2. Gameplay Engine Overview
2.1 Why Design a Gameplay Engine?
The existing architecture could not support rapid iteration of new activity types, required extensive regression testing for any shared code changes, and suffered from performance issues caused by ThreadLocal misuse and unnecessary cache/DB lookups.
2.2 Engine Design
The engine is organized into three layers:
Activity Layer : contains the concrete activity implementations.
Capability Orchestration Layer : defines reusable capabilities and their composition.
Process Node Layer : represents the low‑level workflow nodes.
This three‑tier design enables clear separation of concerns and facilitates reuse across different business scenarios.
2.3 Engine Orchestration
Orchestration is defined by dimensions such as capability interfaces (typically two methods to separate success and failure paths) and the sequencing of capabilities.

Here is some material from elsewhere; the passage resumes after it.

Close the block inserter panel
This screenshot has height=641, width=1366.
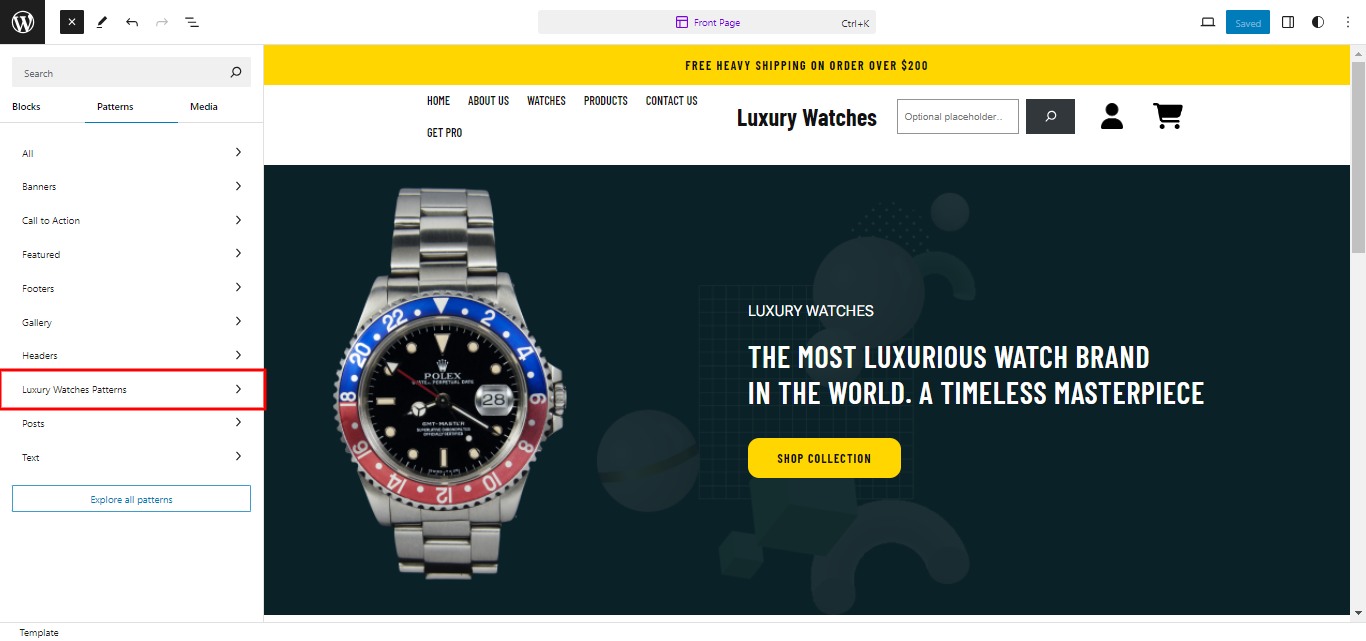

The engine currently does not support cyclic calls (e.g., A→B→A), but future extensions will handle more complex flow parsing.
2.4 Engine Execution Flow
Execution is driven by a JSON‑like configuration file that maps process nodes to capabilities. Example configuration files are shown below.
{
"start":"load.model",
"load.model":{
"成功":"risk.access#lottery"
},
"risk.access#lottery":{
"准入":"activity.access",
"不准入":"page.error"
},
"activity.access":{
"准入":"activity.page#lottery",
"不准入":"page.error"
}
}3. Configuration Examples
3.1 Lottery Activity Sample
The lottery activity uses capabilities such as "risk access", "activity page", and visual rendering. Diagrams illustrate the page composition and capability flow.
3.2 Invite‑Friends Activity Sample
A similar configuration is provided for an invite‑friends activity, demonstrating how different capabilities are wired together to achieve the desired workflow.
{
"start":"load.model#inviteFriends",
"load.model#inviteFriends":{
"成功":"activty.access#inviteFriends"
},
"activty.access#inviteFriends":{
"准入":"risk.access#inviteFriends",
"不准入":"page.error"
},
"risk.access#inviteFriends":{
"准入":"activity.page#inviteFriends",
"不准入":"page.error"
}
}4. Future Planning
The engine roadmap includes:
Rich visualisation features for capabilities and workflow diagrams.
Dynamic creation, loading, and activation of configuration files for one‑click activity rollout.
Support for repeated capability calls in orchestration (e.g., A→B→A) and additional flow‑file parsers.
These enhancements aim to further reduce development friction and increase flexibility for marketing activity engineering.